Wang Junyan, Shi Yonggang
Laboratory of Neuro Imaging (LONI), USC Stevens Neuroimaging and Informatics Institute, Keck School of Medicine of University of Southern California, Los Angeles, CA 90033, USA.
Connect Neuroimaging (2018). 2018 Sep;11083:20-28. doi: 10.1007/978-3-030-00755-3_3. Epub 2018 Sep 15.
Tractography is a prevalent technique for in vivo imaging of the white matter fibers (a.k.a. the tractograms), but it is also known to be error-prone. We previously propose the Group-wse Tractogram Analysis (GiTA) framework for identifying anatomically valid fibers across subjects according to cross-subject consistency. However, the original framework is based on computationally expensive brute-force KNN search. In this work, we propose a more general and efficient extension of GiTA. Our main idea is to find the finite dimensional vector-space representation of the fiber tracts of varied lengths across different subjects, and we call it the group-wise isometric fiber embedding (GIFE). This novel GIFE framework enables the application of the powerful and efficient vector space data analysis methods, such as the k-d tree KNN search, to GiTA. However, the conventional isometric embedding frameworks are not suitable for GIFE due to the massive fiber tracts and the registration errors in the original GiTA framework. To address these issues, we propose a novel method called multidimensional extrapolating (MDE) to achieve GIFE. In our experiment, simulation results show quantitatively that our method outperforms the other methods in terms of computational efficiency/tractability and robustness to errors in distance measurements for real fiber embedding. In addition, real experiment for group-wise optic radiation bundle reconstruction also shows clear improvement in anatomical validity of the results from our MDE method for 47 different subjects from the Human Connectome Project, compared to the results of other fiber embedding methods.

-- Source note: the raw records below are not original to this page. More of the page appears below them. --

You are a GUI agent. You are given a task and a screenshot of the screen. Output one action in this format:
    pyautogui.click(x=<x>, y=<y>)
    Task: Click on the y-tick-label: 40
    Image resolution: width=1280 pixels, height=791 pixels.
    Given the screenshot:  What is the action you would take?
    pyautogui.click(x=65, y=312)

纤维束成像技术是一种用于活体白质纤维(即纤维束)成像的常用技术,但也容易出错。我们之前提出了基于跨个体一致性来识别跨个体解剖学上有效纤维的组-wise纤维束分析(GiTA)框架。然而,原始框架基于计算成本高昂的暴力K近邻搜索。在这项工作中,我们提出了一种更通用、更高效的GiTA扩展方法。我们的主要思想是找到不同个体间不同长度纤维束的有限维向量空间表示,并将其称为组-wise等距纤维嵌入(GIFE)。这种新颖的GIFE框架使得强大且高效的向量空间数据分析方法(如k-d树K近邻搜索)能够应用于GiTA。然而,由于原始GiTA框架中存在大量纤维束和配准误差,传统的等距嵌入框架不适用于GIFE。为了解决这些问题,我们提出了一种名为多维外推(MDE)的新方法来实现GIFE。在我们的实验中,模拟结果定量地表明,在计算效率/可处理性以及对真实纤维嵌入距离测量误差的鲁棒性方面,我们的方法优于其他方法。此外,针对来自人类连接组计划的47个不同个体的组-wise视辐射束重建的实际实验也表明,与其他纤维嵌入方法的结果相比,我们的MDE方法所得结果在解剖学有效性方面有明显改善。